Extracted text -
For the actor Paulette Dawn, there is absolutely positively nothing better than being on stage.
“It is a fire I have in me,” she says. “I don’t want to put it out.”
It took her a while to make her childhood dream of singing and acting come true, and now that it has, she has no intention of letting it go.
Dawn plays Ida B. Wells in the Westport Center for the Arts’ production of “Only the Wounds and Weapons” have changed. The play, co-written by interracial playwright team Jacqueline Gafford and Scott Myers, features many lesser-known people who have played key roles in Black history. It centers around the struggle to liberate people who were captured and shipped from Africa to America to be sold as slaves. Characters include Kansas City historical figures Leon Jordan, a politician and Lucille Bluford, journalist with the Kansas City Call. It also includes several nationally known personalities such as James Baldwin, Marian Anderson and Fannie Lou Hamer.
Dawn plays Ida B. Wells, an investigative journalist, educator and early civil rights leader. Dawn found it inspiring to play Wells, and also found it easy to understand the type of energy Wells brought to her work.
“She talked about lynching to the point where she had to leave town before she was lynched,” Dawn says, referring to the fact that a white mob destroyed Wells’ newspaper office and printing presses after she wrote a pamphlet exposing the horrors of slavery. In other words, Wells put her all into her work.
“That’s me, in essence,” Dawn says.
The Kansas City actor does not come to the stage from a typical background. Her love of the theater, and her desire to disappear into a role, started when she was young. When she was 17, she saw a production of “The Sound of Music” at the New Dinner Theater, and immediately told her parents, “I want to sing and dance on stage.”
But Dawn had begun suffering abuse almost a decade earlier and had to work through a lot of issues before she could bask in the spotlight. She remembers herself as a shy child who walked with her head down. In college, she wrote poems, and “it got pretty dark for a while.” She was in her 30s when a friend invited her to join the cast of a production about addictions at the Gem Theater. With no experience, Dawn stepped out on that stage and immediately felt like being up there was what she was meant to do.

Provided material -
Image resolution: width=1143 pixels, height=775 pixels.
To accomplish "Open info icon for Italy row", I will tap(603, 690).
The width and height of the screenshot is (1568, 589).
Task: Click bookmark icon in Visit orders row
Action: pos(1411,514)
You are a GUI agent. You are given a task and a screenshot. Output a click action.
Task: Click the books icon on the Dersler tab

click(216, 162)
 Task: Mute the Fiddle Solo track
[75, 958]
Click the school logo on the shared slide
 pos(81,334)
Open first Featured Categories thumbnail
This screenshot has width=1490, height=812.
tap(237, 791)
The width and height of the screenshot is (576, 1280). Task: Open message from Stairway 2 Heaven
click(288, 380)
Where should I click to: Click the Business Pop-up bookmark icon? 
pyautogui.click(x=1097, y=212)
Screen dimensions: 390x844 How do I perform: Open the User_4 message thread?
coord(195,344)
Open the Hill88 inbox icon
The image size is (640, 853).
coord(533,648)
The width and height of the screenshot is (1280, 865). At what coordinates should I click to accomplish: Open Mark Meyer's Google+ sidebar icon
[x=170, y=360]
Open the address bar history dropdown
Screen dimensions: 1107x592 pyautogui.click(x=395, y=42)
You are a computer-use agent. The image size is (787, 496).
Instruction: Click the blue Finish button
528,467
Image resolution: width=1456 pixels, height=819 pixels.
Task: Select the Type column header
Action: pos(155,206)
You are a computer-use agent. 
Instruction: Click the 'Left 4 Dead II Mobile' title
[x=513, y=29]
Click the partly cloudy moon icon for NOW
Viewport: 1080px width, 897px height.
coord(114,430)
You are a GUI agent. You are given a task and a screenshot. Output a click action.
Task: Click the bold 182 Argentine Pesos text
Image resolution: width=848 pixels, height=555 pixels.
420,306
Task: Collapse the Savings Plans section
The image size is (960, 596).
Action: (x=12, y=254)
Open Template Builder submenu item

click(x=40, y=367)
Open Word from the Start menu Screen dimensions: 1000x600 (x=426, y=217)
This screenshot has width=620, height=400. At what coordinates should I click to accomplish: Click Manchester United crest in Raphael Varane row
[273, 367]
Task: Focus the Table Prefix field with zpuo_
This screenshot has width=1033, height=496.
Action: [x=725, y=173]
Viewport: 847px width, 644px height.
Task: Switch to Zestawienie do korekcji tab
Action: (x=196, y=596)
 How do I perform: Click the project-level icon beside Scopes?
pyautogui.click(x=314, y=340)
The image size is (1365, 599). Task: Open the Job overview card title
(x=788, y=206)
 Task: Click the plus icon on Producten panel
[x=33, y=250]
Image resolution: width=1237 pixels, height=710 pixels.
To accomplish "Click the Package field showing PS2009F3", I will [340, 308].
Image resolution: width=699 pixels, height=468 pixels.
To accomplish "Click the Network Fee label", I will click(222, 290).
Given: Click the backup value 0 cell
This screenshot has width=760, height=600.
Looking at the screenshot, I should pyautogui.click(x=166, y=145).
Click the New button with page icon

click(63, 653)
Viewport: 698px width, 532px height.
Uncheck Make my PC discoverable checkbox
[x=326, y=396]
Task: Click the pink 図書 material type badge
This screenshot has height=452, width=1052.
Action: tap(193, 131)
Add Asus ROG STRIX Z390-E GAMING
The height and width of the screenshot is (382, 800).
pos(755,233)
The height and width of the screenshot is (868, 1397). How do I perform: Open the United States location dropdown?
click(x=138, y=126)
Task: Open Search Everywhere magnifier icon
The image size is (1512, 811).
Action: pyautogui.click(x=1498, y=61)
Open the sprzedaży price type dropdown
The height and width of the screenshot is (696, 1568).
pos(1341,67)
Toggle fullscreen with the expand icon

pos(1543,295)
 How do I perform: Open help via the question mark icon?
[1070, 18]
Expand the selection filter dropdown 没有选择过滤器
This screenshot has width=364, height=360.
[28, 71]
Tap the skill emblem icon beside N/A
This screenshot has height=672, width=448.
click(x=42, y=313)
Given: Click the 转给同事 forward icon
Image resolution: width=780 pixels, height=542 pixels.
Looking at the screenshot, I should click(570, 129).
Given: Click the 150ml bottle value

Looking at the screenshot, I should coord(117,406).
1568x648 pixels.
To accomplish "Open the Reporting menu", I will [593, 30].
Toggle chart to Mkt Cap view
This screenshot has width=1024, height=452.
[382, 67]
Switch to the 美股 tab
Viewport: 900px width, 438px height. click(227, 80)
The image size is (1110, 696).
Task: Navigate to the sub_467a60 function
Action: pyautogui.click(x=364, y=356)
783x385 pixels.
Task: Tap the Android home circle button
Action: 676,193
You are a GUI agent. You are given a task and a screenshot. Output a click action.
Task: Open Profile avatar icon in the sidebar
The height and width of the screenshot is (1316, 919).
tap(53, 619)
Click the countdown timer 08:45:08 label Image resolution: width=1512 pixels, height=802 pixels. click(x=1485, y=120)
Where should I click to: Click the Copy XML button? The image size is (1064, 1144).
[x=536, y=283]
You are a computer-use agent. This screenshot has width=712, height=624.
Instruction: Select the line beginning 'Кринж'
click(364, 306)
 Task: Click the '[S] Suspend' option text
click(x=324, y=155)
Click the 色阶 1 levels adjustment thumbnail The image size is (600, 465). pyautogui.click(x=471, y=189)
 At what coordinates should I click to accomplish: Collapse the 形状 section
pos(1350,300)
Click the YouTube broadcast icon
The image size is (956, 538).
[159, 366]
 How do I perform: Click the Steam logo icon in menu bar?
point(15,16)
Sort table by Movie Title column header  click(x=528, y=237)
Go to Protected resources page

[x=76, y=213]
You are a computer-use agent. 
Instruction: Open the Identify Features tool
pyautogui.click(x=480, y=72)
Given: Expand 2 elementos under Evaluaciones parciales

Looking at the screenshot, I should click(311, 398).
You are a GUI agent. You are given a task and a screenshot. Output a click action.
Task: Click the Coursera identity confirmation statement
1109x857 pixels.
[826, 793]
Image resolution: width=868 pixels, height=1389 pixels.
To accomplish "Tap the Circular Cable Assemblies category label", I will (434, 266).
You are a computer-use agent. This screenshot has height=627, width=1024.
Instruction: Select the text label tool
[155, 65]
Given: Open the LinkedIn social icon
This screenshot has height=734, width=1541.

Action item -
Answer these from the article about Paulette Dawn:
(a) Who co-wrote the play in which Dawn plays Ida B. Wells?
(b) What production did Dawn see at 17, and where did she see it?
(c) At which theater did Dawn first perform, when she was in her 30s?

Answer below -
(a) Jacqueline Gafford and Scott Myers
(b) "The Sound of Music," at the New Dinner Theater
(c) The Gem Theater